▶ **Directions**
Reproduce exactly the lines below from the one containing "ブログTOP (1069, 1514)" through the one containing "Agencies (1007, 1344)", including both, and nothing else.

____________________

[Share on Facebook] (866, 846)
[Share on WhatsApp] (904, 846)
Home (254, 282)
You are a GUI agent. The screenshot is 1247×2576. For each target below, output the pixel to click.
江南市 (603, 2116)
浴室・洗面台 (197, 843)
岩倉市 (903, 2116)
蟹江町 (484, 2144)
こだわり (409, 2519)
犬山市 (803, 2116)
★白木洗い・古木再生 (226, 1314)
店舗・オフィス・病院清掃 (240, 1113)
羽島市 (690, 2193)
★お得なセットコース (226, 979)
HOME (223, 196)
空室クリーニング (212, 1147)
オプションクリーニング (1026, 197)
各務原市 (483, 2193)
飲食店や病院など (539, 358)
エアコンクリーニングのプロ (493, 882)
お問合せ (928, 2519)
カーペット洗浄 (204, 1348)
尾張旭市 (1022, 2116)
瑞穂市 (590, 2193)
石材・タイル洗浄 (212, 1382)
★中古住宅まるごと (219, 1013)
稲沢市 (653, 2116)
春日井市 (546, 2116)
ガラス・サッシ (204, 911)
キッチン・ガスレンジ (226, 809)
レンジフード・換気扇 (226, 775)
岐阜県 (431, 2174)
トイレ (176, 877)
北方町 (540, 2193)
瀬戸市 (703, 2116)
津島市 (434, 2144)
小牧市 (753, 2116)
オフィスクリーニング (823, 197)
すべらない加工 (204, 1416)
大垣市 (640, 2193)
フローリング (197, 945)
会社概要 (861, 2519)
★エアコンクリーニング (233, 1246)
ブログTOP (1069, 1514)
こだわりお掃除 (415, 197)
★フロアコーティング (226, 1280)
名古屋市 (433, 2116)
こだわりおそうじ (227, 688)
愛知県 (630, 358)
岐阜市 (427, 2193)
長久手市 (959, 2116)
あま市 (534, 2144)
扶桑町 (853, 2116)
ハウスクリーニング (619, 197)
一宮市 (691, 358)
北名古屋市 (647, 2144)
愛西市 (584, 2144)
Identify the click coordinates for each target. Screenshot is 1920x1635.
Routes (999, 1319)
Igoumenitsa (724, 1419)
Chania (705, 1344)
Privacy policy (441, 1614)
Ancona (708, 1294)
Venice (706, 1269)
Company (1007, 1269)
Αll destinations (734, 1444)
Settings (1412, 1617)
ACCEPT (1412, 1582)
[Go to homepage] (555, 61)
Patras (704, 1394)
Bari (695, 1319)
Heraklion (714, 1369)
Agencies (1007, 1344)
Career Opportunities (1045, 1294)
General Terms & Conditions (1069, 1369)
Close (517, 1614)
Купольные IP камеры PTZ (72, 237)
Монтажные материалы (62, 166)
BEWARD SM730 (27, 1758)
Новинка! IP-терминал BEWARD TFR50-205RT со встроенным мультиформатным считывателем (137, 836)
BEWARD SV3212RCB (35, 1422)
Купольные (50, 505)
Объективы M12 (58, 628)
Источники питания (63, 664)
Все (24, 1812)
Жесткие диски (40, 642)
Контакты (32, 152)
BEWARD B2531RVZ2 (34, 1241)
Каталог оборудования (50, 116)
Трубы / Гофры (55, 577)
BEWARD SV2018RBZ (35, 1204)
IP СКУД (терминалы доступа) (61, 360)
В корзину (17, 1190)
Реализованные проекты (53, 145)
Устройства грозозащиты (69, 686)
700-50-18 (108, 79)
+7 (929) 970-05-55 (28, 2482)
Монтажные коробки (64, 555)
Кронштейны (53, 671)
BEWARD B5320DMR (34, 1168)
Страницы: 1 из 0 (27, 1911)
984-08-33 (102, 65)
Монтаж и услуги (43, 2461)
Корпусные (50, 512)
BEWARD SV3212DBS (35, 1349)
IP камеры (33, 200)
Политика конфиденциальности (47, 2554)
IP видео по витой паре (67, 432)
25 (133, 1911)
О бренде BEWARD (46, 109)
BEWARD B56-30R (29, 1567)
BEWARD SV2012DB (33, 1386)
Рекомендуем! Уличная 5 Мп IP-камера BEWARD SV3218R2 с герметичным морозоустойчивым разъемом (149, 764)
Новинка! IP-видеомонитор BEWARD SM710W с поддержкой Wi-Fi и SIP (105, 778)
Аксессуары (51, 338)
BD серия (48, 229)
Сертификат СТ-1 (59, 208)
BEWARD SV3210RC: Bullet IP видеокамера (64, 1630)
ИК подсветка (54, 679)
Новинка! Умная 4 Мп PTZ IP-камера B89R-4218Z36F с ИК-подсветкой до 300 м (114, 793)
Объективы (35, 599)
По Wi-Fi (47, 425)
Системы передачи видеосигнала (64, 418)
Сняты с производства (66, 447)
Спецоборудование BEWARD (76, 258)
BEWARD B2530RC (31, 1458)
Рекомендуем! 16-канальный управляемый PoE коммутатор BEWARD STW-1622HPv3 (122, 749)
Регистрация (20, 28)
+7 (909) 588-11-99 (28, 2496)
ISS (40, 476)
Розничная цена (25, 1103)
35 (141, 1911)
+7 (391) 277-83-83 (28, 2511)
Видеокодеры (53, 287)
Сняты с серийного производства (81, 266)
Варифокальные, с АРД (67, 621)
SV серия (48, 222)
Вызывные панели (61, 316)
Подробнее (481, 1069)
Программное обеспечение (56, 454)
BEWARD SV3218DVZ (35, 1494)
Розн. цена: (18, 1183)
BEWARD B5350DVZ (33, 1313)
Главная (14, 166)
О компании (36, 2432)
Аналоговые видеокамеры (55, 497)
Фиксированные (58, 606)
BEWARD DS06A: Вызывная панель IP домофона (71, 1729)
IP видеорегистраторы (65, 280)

____________________

▶ **Answer for the task**
ブログTOP (1069, 1514)
こだわりお掃除 (415, 197)
★フロアコーティング (226, 1280)
名古屋市 (433, 2116)
こだわりおそうじ (227, 688)
愛知県 (630, 358)
岐阜市 (427, 2193)
長久手市 (959, 2116)
あま市 (534, 2144)
扶桑町 (853, 2116)
ハウスクリーニング (619, 197)
一宮市 (691, 358)
北名古屋市 (647, 2144)
愛西市 (584, 2144)
Identify the click coordinates for each target. Screenshot is 1920x1635.
Routes (999, 1319)
Igoumenitsa (724, 1419)
Chania (705, 1344)
Privacy policy (441, 1614)
Ancona (708, 1294)
Venice (706, 1269)
Company (1007, 1269)
Αll destinations (734, 1444)
Settings (1412, 1617)
ACCEPT (1412, 1582)
[Go to homepage] (555, 61)
Patras (704, 1394)
Bari (695, 1319)
Heraklion (714, 1369)
Agencies (1007, 1344)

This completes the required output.